Hacía tiempo que no comía migas. No es un plato de mucho predicamento en los restaurantes y en casa brilla por su ausencia a pesar de que nos gustan a los cuatro. En nuestros menús diarios nunca nos acordamos de su existencia. Posiblemente sea porque siempre las asocio a comidas multitudinarias, festivas y por lo general, tomadas a rancho. Es de esos platos para los que hay que organizar una quedada ex profeso y que sirven como excusa para un nuevo reencuentro. Siempre hay alguien que las borda con un toque muy personal o con algún truquillo que las hace únicas. Mi experiencia me dice que no hay dos elaboraciones de migas a la pastora iguales.
He de confesar, que al igual que la paella, tendrá que ser la primera vez que las cocine. Por no faltar a la verdad, en una ocasión hice una broma de migas. El pan estaba cortado y envasado. Hacía tiempo que la bolsa rondaba por la cocina y cansado de verla me decidí a darle salida. No tenía sebo pero aún logré untar la sartén con un trozo de tocino de algún resto de jamón. Para darles algo de sustancia, les añadí trocitos de longaniza y les plantifiqué un huevo frito por todo lo alto. Se dejaron comer, pero ya está.

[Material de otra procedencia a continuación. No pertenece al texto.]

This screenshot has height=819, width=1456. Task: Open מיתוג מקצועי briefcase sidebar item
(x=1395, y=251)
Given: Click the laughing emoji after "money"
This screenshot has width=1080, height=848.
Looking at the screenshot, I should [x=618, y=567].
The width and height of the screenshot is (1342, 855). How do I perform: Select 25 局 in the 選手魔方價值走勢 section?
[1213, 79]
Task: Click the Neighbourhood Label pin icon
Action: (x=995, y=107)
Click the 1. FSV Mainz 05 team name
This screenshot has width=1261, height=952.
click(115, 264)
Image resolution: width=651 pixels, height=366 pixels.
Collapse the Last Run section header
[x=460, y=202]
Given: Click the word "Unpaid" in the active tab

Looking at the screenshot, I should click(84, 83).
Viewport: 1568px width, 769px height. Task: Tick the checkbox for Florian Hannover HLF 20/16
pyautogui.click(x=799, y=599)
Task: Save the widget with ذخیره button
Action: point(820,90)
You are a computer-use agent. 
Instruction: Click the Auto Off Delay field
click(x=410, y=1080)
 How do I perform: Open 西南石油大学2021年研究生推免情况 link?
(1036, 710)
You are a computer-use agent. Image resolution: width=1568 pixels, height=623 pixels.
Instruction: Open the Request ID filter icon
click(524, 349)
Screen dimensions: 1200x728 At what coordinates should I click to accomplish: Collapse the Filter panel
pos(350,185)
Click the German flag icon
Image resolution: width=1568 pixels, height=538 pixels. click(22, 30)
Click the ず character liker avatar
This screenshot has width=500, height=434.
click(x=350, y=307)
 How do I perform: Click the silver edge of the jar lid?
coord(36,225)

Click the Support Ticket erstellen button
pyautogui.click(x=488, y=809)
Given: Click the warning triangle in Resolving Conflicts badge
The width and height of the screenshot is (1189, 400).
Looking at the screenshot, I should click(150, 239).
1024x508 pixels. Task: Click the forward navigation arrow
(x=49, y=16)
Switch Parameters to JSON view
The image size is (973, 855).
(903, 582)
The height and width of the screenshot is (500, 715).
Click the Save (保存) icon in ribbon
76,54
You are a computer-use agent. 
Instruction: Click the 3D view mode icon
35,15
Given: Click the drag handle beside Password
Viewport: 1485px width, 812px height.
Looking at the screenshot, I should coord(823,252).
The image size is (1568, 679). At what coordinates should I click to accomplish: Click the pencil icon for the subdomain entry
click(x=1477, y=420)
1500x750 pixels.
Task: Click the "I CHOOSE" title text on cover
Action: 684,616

Mientras degustaba las migas cuyas imágenes ilustran esta entrada, en el Mesón Lavedán de Tramacastilla de Tena, recordé aquellas que nunca caerán en el olvido mientras la memoria me respete. Las primeras me llevan hasta la Borda Chiquín, en las proximidades de la bella y pintoresca localidad de Ansó. Unas migas con boletus comidas a rancho y que siempre pongo como ejemplo cuando sale a colación la cuestión. No sólo era el sabor, extraordinario, lo que me sedujo, sino su textura, aroma y vistosidad. Aunque de esto han pasado ya varios lustros, la imagen de aquella situación parece no envejecer. Las segundas, las elaboradas por el padre de mi amigo Manolo Vitalla, en Lupiñén, en una noche de fiesta y encuentro multitudinario. Migas hechas con sabiduría y templanza, y servidas con cómplice sonrisa, anticipo de lo que se iba a avecinar. Me salían las migas por las orejas. Bien se valieron de ellas para empapar todo lo que vendría después. Las terceras y últimas, me anclan en Montesusín de la mano hacedora de mi tío Antonio. Migas también de reencuentro, en este caso familiar. De factura heredada de la humildad de antaño y de la sabiduría popular. Migas sin prisas de pan reposado y de cariñosa espera que atesoran el sabor de la lumbre hogareña.